■ What the task requires: Each line of the data holding "dimensions" should be found and copied.
Top of Records for this exercise
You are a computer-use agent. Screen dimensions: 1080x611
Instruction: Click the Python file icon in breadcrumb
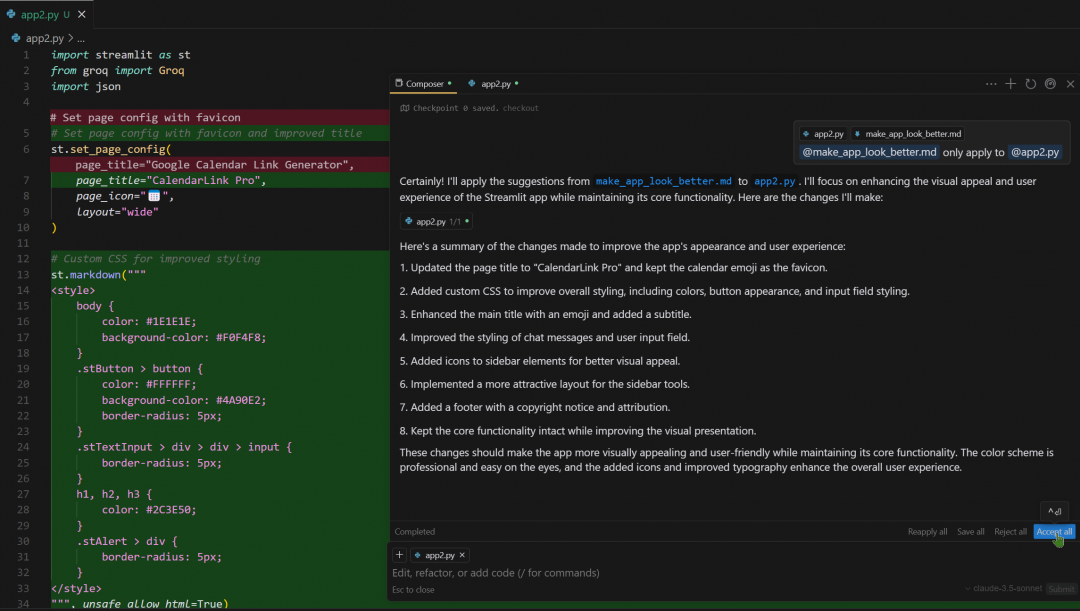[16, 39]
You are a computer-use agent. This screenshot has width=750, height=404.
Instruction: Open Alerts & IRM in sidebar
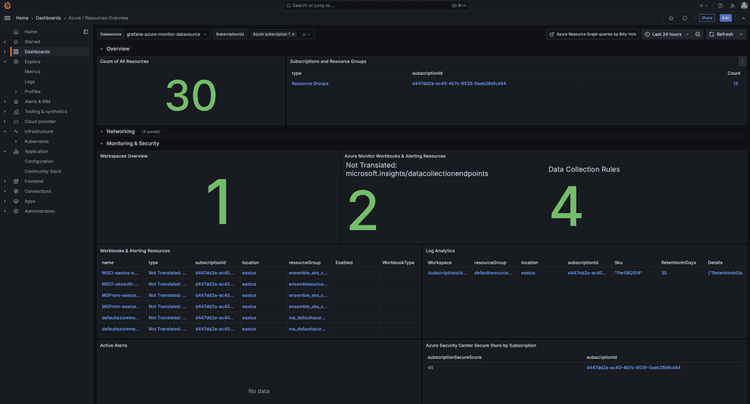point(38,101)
Bottom of Records for this exercise
Top of Records for this exercise
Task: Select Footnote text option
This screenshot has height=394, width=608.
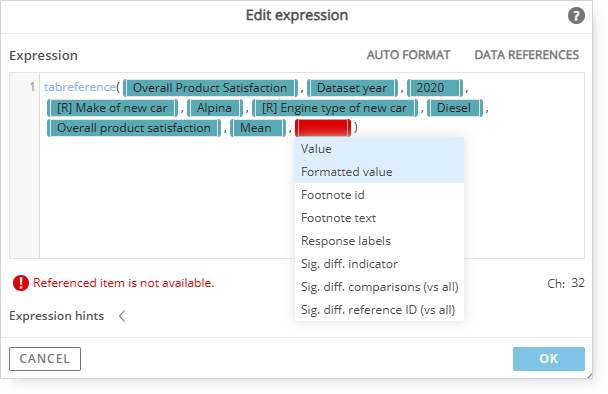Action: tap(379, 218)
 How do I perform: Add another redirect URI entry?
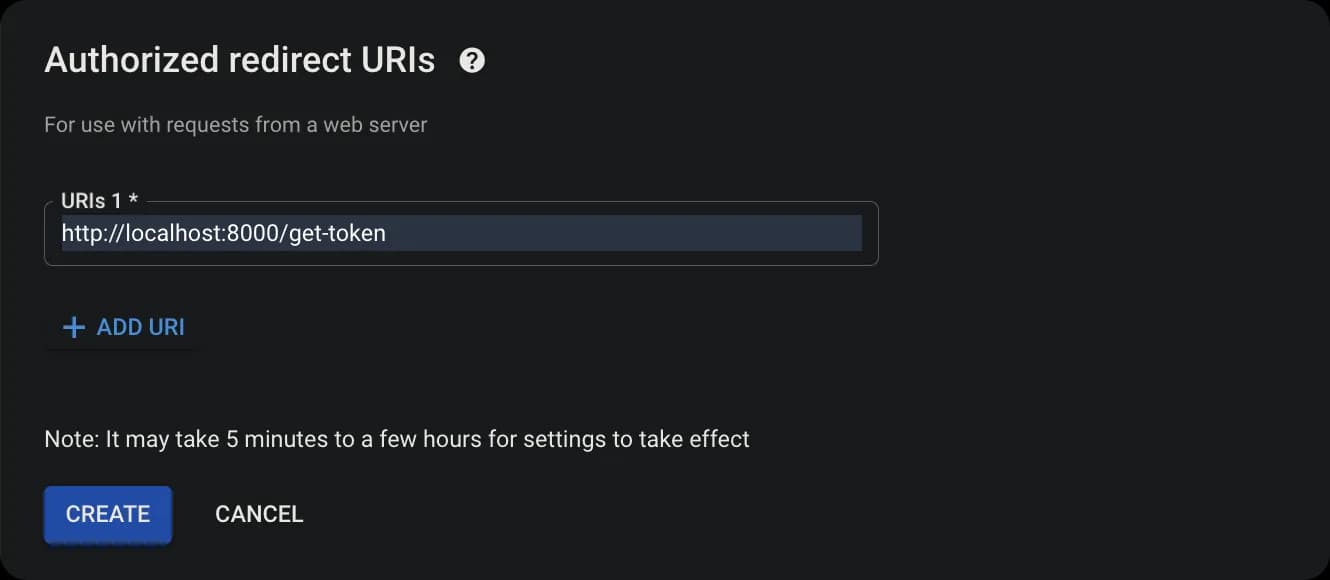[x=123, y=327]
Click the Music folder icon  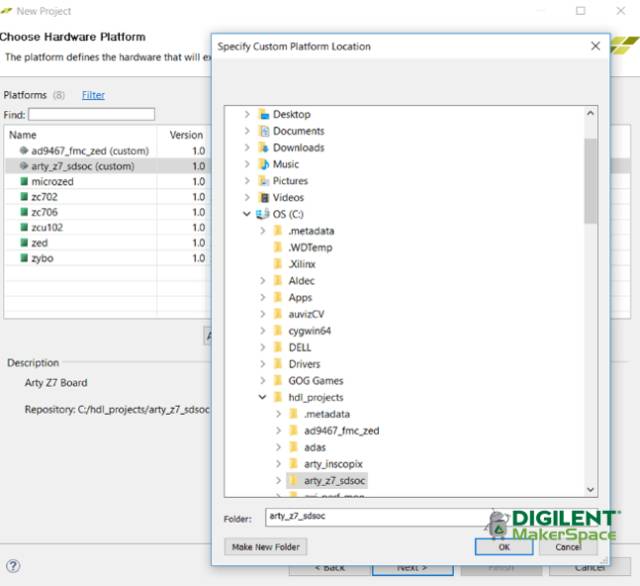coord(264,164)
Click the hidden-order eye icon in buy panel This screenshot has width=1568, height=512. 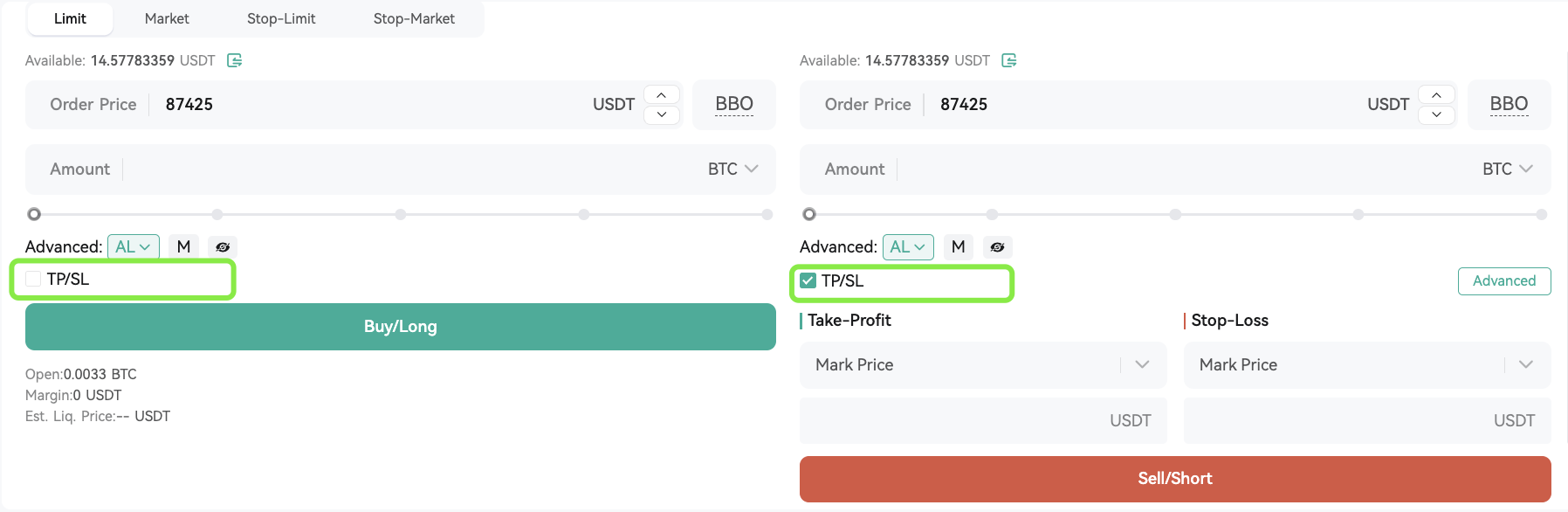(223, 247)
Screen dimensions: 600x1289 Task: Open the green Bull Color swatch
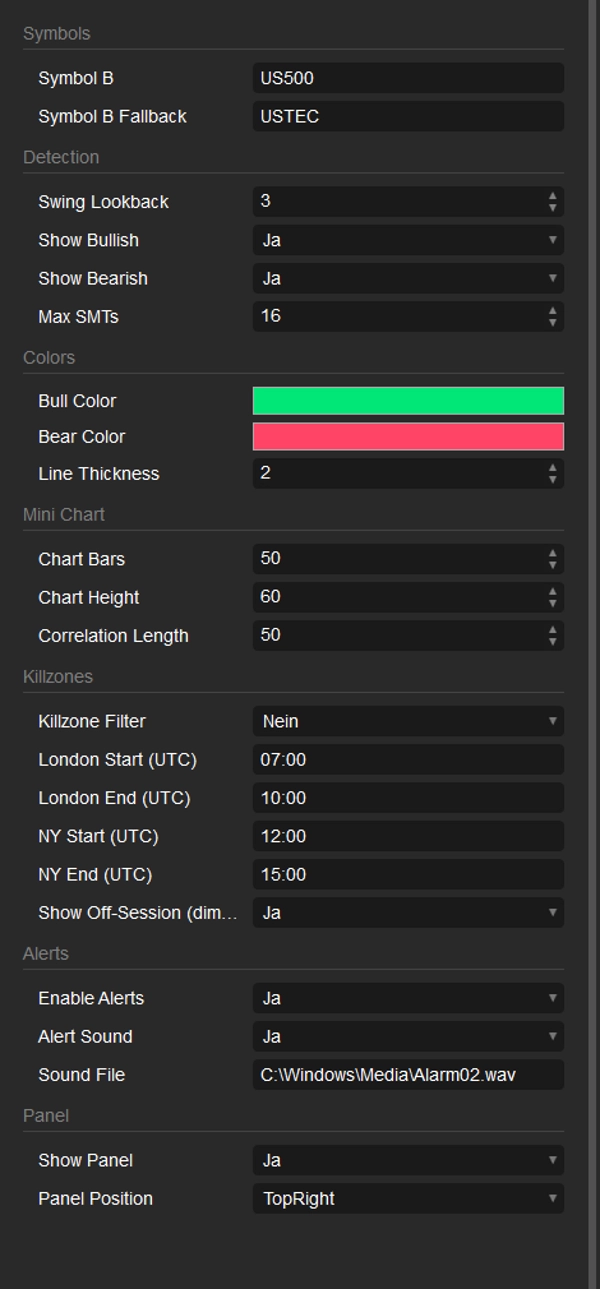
Bottom of Records for this exercise
■ Your response:
You are a computer-use agent. Screen dimensions: 1080x611
Screen dimensions: 600x1289 Task: Open the green Bull Color swatch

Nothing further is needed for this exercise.